M+E-Unternehmen setzen weiterhin auf Ausbildung

„Die Ausbildungsbereitschaft der Unternehmen der Metall- und Elektro-Industrie (M+E-Industrie) ist trotz Corona-Pandemie und schwieriger wirtschaftlicher Lage weiterhin sehr hoch“, sagte Gesamtmetall-Hauptgeschäftsführer Oliver Zander zu den heute vom Bundesinstitut für Berufsbildung (BIBB) veröffentlichten Zahlen zu den Ausbildungsverträgen. „Dass die Zahl der abgeschlossenen Ausbildungsverträge in diesem Jahr zurückgeht, liegt vor allem daran, dass es nicht genügend geeignete Bewerber gibt. Bester Beleg dafür ist, dass auch in diesem Jahr – wie in den vergangen Jahren – rund ein Zehntel aller angebotenen Ausbildungsplätze nicht besetzt werden konnte.“

Von 2013 bis 2019 ist laut BIBB die Zahl der Schulabgänger um 15 Prozent gesunken, die Zahl der neu abgeschlossenen Ausbildungsverträge in den M+E-Berufen ist im gleichen Zeitraum dagegen um fast 12 Prozent gestiegen – und das trotz Studienneigung und Dualen Studiengängen.

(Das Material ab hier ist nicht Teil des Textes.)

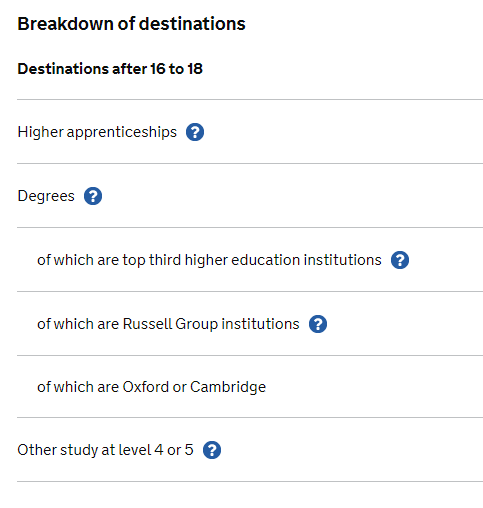Viewport: 483px width, 508px height.
Task: Click 'of which are Russell Group institutions' label
Action: (168, 324)
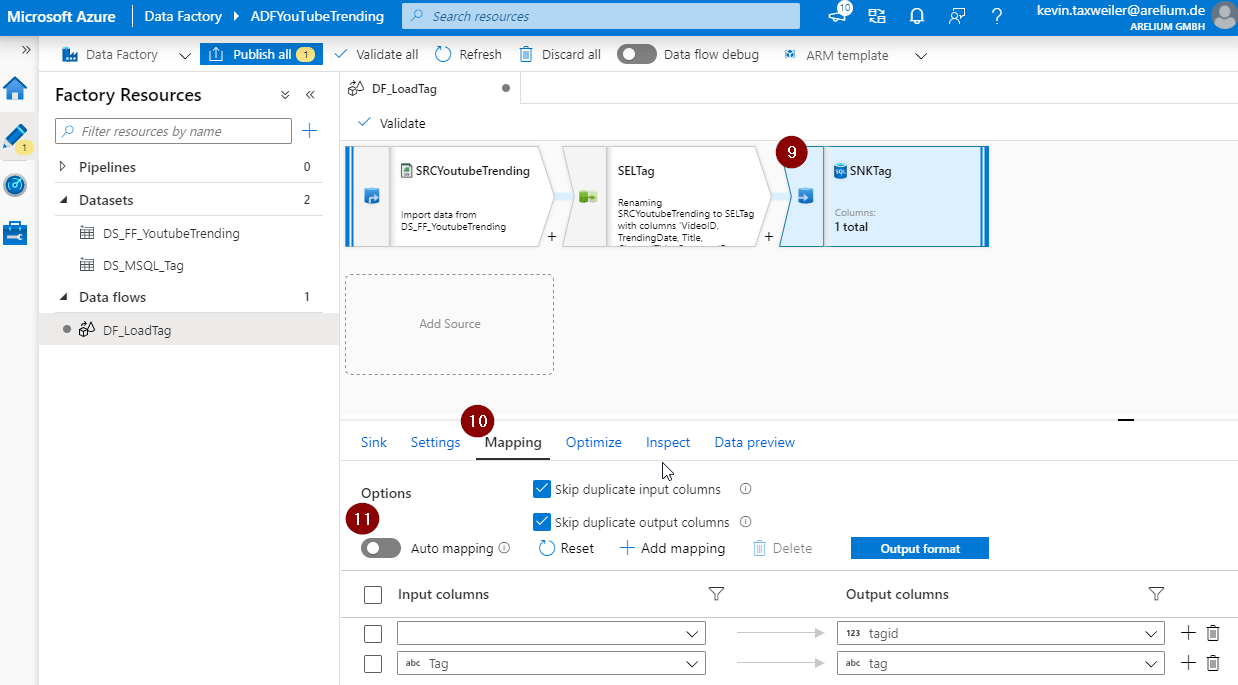Open the Monitor gauge icon in sidebar

(15, 185)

Zander weiter: „Mit mehr als 200.000 Auszubildenden deutschlandweit bieten die M+E-Unternehmen jungen Menschen gute Arbeitsverhältnisse und Perspektiven für die Zukunft. Nur mit den qualifizierten Fachkräften lässt sich der Strukturwandel langfristig bewältigen. Deshalb ist die weitere Zunahme des Anteils von Ausbildungen in den IT-Berufen sehr erfreulich (derzeit bei 22 Prozent).“ Derzeit gebe es noch zahlreiche freie Ausbildungsplätze, die Chancen für die jungen Menschen seien also gut. Auch im kommenden Jahr wollten die meisten Unternehmen ihr Angebot an Ausbildungsplätzen halten. „Ein starkes Signal, das noch einmal verdeutlicht, dass die Unternehmen zu ihrer Verantwortung stehen“, sagte Zander.

Zuletzt hatten die Arbeitgeberverbände der Metall- und Elektro-Industrie und die IG Metall in einem Anruf die gemeinsame Verantwortung bei der betrieblichen Ausbildung und der Fachkräftesicherung betont.